The parents of a West Valley teen claim Goodyear teacher Brittany Zamora used her school district's resources, including a school's chat app, to "groom" the student for a sexual relationship.  The details are part of a civil lawsuit the family has filed against the Liberty Elementary School District and Zamora's husband, claiming they knew about the teacher's misconduct more than a month before parents discovered the abuse.  The lawsuit also alleges that the district is liable because much of the sexual conduct happened during school hours or on school property.

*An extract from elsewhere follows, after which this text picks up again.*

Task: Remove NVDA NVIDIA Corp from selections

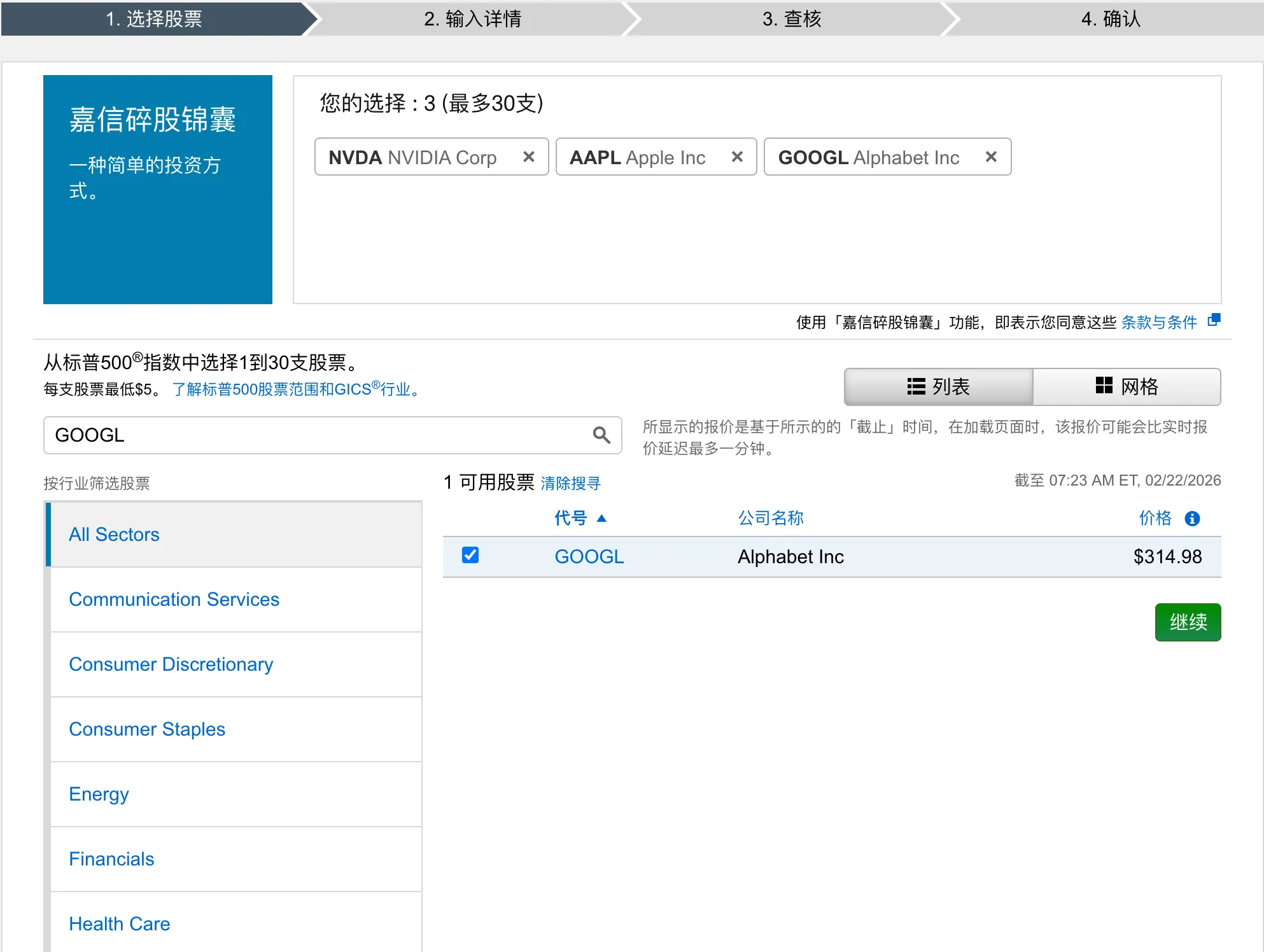Action: pos(528,157)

Zamora was a sixth-grade teacher at Las Brisas Academy Elementary when the alleged misconduct occurred last year. She was arrested in March on suspicion of sexual misconduct with her 13-year-old student after parents found illicit texts between the two of them.  Court records claim Zamora and the student had sex multiple times, including in the classroom and her car. The criminal case is still winding its way through court. Zamora surrendered her state teaching certificate last month.  The family in its lawsuit, filed last week in Maricopa County Superior Court, seeks $2.5 million in damages.

The district and Zamora's lawyer did not immediately respond to The Arizona Republic's request for comment Monday. The lawsuit, similar to the notice of claim filed this summer, alleges that the district did not monitor an online instruction app called Class Craft, on which students and teachers can chat, and other social media platforms.

"Any other school, school district that’s using the application and misusing the application like Liberty School District has the possibility, the potential, for this kind of behavior to occur," Steve Weinberger, an attorney representing the family, said. "Anything can go on under their nose."  By using Class Craft to contact the student, Zamora used school district resources to facilitate her sexual abuse of the student, the complaint alleges.   It's unclear whether teachers in the district are still using Class Craft or what steps the district is taking to more closely monitor its use. No state law specifically requires public school officials to monitor communication in platforms such as Class Craft.

Online, the platform advertises itself as a way to foster a "positive school climate and educational outcomes by getting kids excited about school and improving engagement."  The lawsuit also alleges that other teachers warned administrators of inappropriate behavior they observed by Zamora with the student as early as January 2018. But it wasn't until mid-March that the student's parents discovered inappropriate texts between their son and Zamora.

By then, Zamora and the student had already had sex multiple times, including on school grounds, according to the complaint.  A month before, Las Brisas Principal Timothy Dickey heard from three students who said Zamora and the student were in a relationship, the lawsuit alleges. Dickey didn't tell the student's parents, but instead met with Zamora's students and "spoke about the dangers of rumors."  After Dickey's lecture, Zamora apparently went into his office "frantic and crying," the lawsuit claims, and the principal believed her panic was because he talked to her students.

"In the end, (Dickey) wrote off these fruits of his investigation as nothing more than some misinterpreted student views of teacher-student favoritism and told her she can’t hang out with him (the student) anymore at recess and didn’t tell anybody else that this was going on," Weinberger said.